Aos 24 entrei para o curso de música da UFPR (Universidade Federal do Paraná), na época Educação Artística e logo nos primeiros dias fui convidada para ser baixista de uma banda que não havia feito um show sequer. Aceitei, essa banda era a Stanley Dix e eu praticamente nunca tinha ouvido falar em surf music.

2 - Descreva atividades relacionadas (produzir, manager etc).

Nessa época (1998) não sabia nada sobre os meandros do mundo da música, a Stanley Dix não era um projeto meu, era apenas uma "funcionária". O Mark Cleverson (guitarrista, hoje no Hillbilly Rawhide) e o Rafael Silveira (trumpetista e vocalista, hoje artista plástico) eram os fundadores responsáveis por fazer o projeto acontecer, eles marcavam shows, confeccionavam cartazes e saíamos colando pela cidade. Ambos conheciam o Manoel José de Souza Neto, que na época já era um manager de destaque, assim como o JR do 92. Aprendi muito com a banda nessa época, mas meu papel era apenas ensaiar, fazer shows e gravar. Não tinha acesso a parte financeira, não sei se havia cachês e como esses cachês eram investidos na banda. Recebi apenas um cachê em mais de dois anos de shows, enfim... As despesas eram custeadas pelos 4 integrantes (o quarto integrante era o Ricardo Nóbrega - baterista), ensaios e gravações, mas tivemos um problema com a gasolina da kombi, que pertencia ao pai do Mark Cleverson. Essa questão da gasolina e manutenção do veículo, foi o começo do fim da banda.

3 - Comente a cena da surf music na sua cidade/região.

Não posso falar pelos anos 60, mas nos anos 90, quando veio a 2ª onda da surf music, vamos dizer assim, acredito que nós da Stanley Dix fomos uma das primeiras bandas do estilo na cidade. Era uma cena pequena, me lembro da sua banda Kozmic Gorillas e dos Limbonautas. O que ajudou muito as bandas de surf music da cidade foi a proximidade com a cena psychoblilly e da cena punk, nós acabamos fazendo parte da cena deles, acredito que não teríamos força para criar uma cena apenas de surf. Mais de uma década depois (2015 - a Stanley Dix acabou em 2001) apareceram a Movie Star Trash e a Shark Shakers, ambas com influências declaradas da Stanley Dix, o que me deixou bastante feliz.

4 - Como você considera o espaço que a surf music tem: no mercado? Com o público? No exterior?
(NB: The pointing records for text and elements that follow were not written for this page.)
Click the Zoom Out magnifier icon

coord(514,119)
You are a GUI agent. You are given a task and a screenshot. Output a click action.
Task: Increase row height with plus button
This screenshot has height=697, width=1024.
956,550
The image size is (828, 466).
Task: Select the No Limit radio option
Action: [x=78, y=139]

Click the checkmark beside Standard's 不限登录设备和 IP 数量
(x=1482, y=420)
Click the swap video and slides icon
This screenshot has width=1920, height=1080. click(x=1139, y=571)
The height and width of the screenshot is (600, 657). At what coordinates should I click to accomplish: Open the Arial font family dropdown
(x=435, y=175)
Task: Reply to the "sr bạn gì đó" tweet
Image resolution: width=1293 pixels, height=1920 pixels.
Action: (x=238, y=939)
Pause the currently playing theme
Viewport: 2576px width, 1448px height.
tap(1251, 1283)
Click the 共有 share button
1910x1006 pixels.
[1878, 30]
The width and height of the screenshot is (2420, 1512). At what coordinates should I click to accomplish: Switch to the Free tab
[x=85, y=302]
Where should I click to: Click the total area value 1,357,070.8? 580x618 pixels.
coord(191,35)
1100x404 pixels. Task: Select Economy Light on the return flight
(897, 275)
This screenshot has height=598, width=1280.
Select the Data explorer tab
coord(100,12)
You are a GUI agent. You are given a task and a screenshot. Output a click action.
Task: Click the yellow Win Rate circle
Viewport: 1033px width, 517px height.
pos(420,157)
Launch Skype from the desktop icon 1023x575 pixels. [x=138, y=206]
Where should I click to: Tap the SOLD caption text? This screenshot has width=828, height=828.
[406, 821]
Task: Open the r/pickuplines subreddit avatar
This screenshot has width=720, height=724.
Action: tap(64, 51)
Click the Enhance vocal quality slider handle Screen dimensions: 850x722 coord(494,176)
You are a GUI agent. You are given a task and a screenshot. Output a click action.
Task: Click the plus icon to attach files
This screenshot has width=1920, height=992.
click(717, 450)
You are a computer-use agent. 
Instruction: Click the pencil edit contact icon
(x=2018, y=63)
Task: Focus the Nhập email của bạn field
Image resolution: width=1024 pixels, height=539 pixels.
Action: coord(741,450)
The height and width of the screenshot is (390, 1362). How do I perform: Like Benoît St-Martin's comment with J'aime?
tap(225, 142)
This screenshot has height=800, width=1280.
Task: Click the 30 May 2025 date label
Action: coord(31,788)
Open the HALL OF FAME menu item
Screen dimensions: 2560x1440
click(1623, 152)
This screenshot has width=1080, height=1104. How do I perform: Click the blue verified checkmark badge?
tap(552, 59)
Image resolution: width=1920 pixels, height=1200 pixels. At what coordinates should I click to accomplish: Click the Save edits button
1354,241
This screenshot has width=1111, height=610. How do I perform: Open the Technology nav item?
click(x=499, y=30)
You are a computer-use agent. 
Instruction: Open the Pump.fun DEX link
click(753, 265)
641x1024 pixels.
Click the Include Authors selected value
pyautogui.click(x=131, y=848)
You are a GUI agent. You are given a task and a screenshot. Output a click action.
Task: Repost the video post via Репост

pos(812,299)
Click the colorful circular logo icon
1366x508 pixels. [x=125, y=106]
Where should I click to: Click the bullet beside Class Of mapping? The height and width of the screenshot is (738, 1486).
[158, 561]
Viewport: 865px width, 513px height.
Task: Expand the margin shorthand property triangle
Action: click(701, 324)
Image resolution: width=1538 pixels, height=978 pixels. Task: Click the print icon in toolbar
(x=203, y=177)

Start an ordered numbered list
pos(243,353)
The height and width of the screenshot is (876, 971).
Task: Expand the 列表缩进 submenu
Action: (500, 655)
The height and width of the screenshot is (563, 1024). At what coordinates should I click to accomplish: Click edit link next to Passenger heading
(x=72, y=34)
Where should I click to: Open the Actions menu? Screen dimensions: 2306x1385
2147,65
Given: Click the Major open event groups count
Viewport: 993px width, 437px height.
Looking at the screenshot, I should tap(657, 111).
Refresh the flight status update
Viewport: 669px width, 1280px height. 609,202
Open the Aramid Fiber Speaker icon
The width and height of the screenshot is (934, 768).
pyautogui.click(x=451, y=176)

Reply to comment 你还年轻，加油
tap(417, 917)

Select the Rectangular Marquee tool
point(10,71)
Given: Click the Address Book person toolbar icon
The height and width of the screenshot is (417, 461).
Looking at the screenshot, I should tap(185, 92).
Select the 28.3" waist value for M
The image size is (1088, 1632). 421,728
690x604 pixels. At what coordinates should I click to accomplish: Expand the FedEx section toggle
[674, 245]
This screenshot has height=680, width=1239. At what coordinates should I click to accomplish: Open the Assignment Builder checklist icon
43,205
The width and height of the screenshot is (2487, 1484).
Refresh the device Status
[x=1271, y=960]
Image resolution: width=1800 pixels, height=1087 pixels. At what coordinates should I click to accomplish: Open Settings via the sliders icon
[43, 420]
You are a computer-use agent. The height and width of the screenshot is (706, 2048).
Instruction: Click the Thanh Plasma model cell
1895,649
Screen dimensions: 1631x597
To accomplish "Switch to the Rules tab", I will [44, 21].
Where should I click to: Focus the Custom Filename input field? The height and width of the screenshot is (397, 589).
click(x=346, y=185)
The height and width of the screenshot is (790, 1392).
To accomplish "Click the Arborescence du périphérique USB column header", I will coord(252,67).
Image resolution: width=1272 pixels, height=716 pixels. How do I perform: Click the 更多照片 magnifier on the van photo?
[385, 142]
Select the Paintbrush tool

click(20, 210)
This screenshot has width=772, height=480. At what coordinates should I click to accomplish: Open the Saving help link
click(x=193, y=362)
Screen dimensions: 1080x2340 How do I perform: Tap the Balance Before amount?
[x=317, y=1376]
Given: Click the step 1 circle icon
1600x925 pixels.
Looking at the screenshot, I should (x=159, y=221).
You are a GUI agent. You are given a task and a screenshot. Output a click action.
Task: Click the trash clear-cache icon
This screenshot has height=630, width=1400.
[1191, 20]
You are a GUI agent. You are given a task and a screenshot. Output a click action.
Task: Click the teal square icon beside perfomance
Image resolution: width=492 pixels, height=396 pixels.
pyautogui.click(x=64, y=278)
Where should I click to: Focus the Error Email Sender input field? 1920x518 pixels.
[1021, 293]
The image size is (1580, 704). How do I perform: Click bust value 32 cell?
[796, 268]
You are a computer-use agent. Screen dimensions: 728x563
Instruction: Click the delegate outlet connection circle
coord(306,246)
Com exceção aos anos 60, onde pelo menos Dick Dale e os Beach Boys foram grandes estrelas, vejo a surf music quase no underground. Talvez no exterior os artistas do estilo consigam fazer uma carreira em nível médio, ou seja, não são underground, mas também não são estrelas, cito como exemplo a banda canadense The Surfrajettes. 

No Brasil aconteceu mais ou menos o mesmo, nos anos 60 tivemos The Clevers, The Jet Blacks, estrelas, de certa forma, do rock nacional. Depois só ouvi falar d'Os Ostras nos anos 90 e dos Gasolines, que de certa maneira, eram conhecidos nacionalmente. No mais, vejo todas as outras bandas nacionais no underground, mas posso estar enganada.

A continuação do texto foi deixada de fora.